O inquérito policial suspeita que os membros da Frente Nacional enganaram o Parlamento Europeu em várias centenas de milhares de euros, utilizando assistentes parlamentares europeus nas actividades políticas do partido, explica a Lusa.

Le Pen rejeitou fazer um depoimento depois de receber a intimação da polícia francesa, esta quarta-feira, segundo conta o gabinete do procurador, confirmando o relatório anterior do jornal Le Monde.
 

A Líder da Frente Nacional informou à polícia, por carta, que não será interrogada antes do final das eleições legislativas de Junho, recusando-se a colaborar com a unidade de anti-corrupção durante a campanha eleitoral, adianta a Lusa.
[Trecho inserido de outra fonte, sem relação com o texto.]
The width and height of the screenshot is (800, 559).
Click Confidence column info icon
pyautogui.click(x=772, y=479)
"Como durante as eleições regionais, não vou responder durante uma campanha eleitoral. Este período não permite nem a neutralidade nem a serenidade necessária para que o sistema judicial funcione adequadamente", explicou Marine Le Pen, em declarações à AFP.
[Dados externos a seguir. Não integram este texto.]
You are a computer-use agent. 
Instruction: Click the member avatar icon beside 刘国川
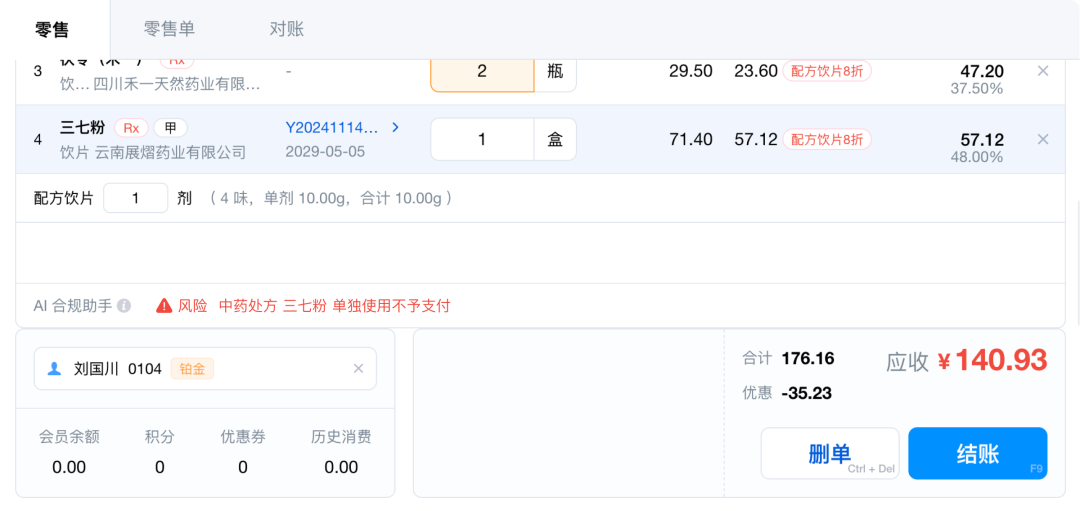pyautogui.click(x=54, y=369)
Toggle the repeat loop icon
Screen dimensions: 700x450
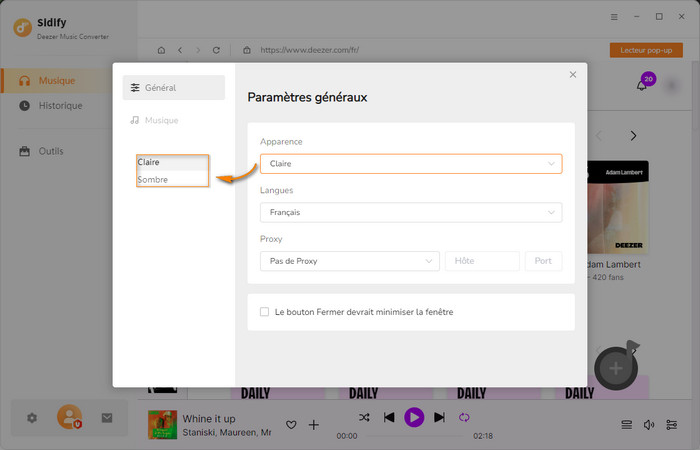point(464,417)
O advogado da candidata, Rodolphe Bosselut, reagiu mostrando a sua indignação pela "súbita precipitação" da investigação. "Têm de se perguntar porque é que tudo está a ser tão acelerado e porque é que a Senhora (Marine Le Pen) foi intimada logo dois meses antes da grande eleição", refere o advogado.

A candidata que defende a saída da França da UE recusou ainda a ordem do Parlamento Europeu, que pedia um reembolso de cerca de 336 mil euros a Le Pen, fundos que, segundo a Bloomberg, o Parlamento afirma terem sido utilizados de forma inadequada.

Também a chefe de gabinete da líder da extrema-direita francesa, Catherine Griset, foi formalmente acusada de abuso de confiança no âmbito das suspeitas de que a Frente Nacional terá lesado o Parlamento Europeu.

Marine Le Pen recusou as acusações de que teria quebrado as regras do uso de fundos parlamentares para pagar a Catherine Griset, bem como o guarda-costas Thierry Legier para empregos em França e não para o Parlamento Europeu, avança a Lusa.

Porém, a líder da Frente Nacional não é a única candidata presidencial a enfrentar acusações sobre "empregos fictícios". O rival conservador François Fillon é suspeito de desvio de fundos públicos por ter alegadamente criado empregos fictícios para a mulher e dois filhos.

As sondagens mais recentes mostram que Marine Le Pen é a grande favorita da primeira volta das presidenciais francesas, a realizar-se a 23 de Abril, mas que seria ultrapassada, na segunda volta, a 7 de Maio, por Fillon ou pelo candidato independente Emmanuel Macron.